27 January 2014 Classic Kit
Making every second count
The new atomic clock links time to the mass of an atom © Pei-Chen Kuan
Historically the measurement of time has relied on counting oscillations of regular periodic motion, such as the rotation of the Earth in relation to the Sun, or a swinging pendulum. Over the past 50 years atomic clocks have become the gold standard for precision, where electromagnetic oscillations within atoms provide a measure of time.
‘We wanted to see if it is possible to measure time with just one particle and nothing else,’ says Holger Müller of the University of California, Berkeley, who led the clock making research.
Relativity and quantum mechanics dictate that any single massive particle has its own innate frequency, termed the Compton frequency. ‘Essentially, the Compton frequency of a particle is the frequency of a photon if the energy of that particle’s mass is converted into a photon,’ says Müller. ‘Theoretically, one could annihilate a particle with its antiparticle and measure the frequency of the resulting photons. But such frequencies are of the order of 1025 Hertz, making them, in practice, unmeasurable.’
To get around this, Müller’s team constructed an established device called a Ramsey-Bordé atom interferometer. Here, caesium atoms are cooled to a fraction above absolute zero and are hit with short pulses of laser energy. In the interferometer the caesium atoms behave as ‘matter waves’. As the atoms are hit by the laser they are split into two ‘wave packets’. Subsequent interaction with the laser photons means that some of the wave packets are stationary and some moving. When the moving and the non-moving waves recombine, they produce an interference pattern that depends upon the difference of Compton frequency cycles between the two paths. By linking this to an oscillator, the output of the clock is obtained.
However, this system still requires an externally calibrated and controlled laser source – something that Müller wanted to eliminate. To do this the team incorporated into the system a device called a frequency comb oscillator. The interference patterns produced by the interferometer are fed back to the frequency comb, which in turn synchronises the incoming laser pulses to maintain the phase shifts, and hence the interference pattern – the clock’s ‘tick’.
‘We have closed the loop and can put everything into a black box,’ says Müller. ‘We can simply put the caesium atom in and get the frequency out. We have made a clock whose sole input is the mass of a single particle.’
The clock itself is, however, not fantastically accurate by today’s atomic clock standards – it loses around one second every eight years. This could be improved, says Müller, but it might be interesting to invert the concept to use the clock not as a timepiece but as a way to measure mass, through the defined values of Planck’s constant and the speed of light. ‘The Compton clock can provide an absolute measurement of the mass of a caesium atom to an accuracy of four parts in a billion,’ Müller says.

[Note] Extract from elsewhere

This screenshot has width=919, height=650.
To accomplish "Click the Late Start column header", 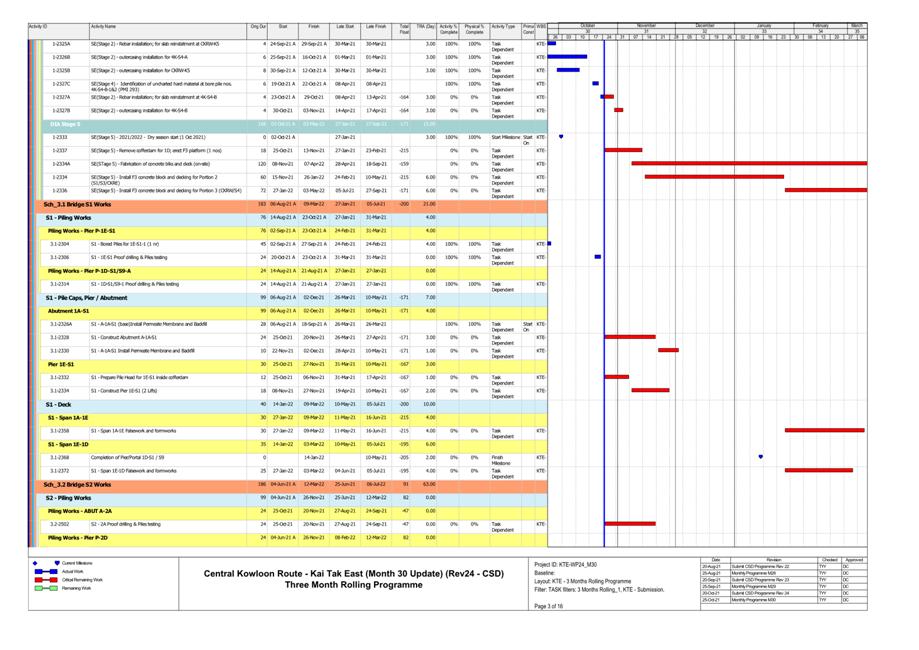I will 345,26.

For Ian Robinson, of the UK’s national measurement institute at the National Physical Laboratory, the new clock provides a neat example of the wisdom of moves that are currently underway to redefine the kilogram in terms of a universally agreed value for Planck’s constant. ‘If we can agree on a value for Planck’s constant then this method becomes a very straightforward technique for measuring atomic mass in terms of frequency,’ says Robinson. ‘In this way it is an extremely nice illustration of why it is a good idea to fix Planck’s constant – something that people are working hard to achieve and with luck may happen within the next couple of years or so.’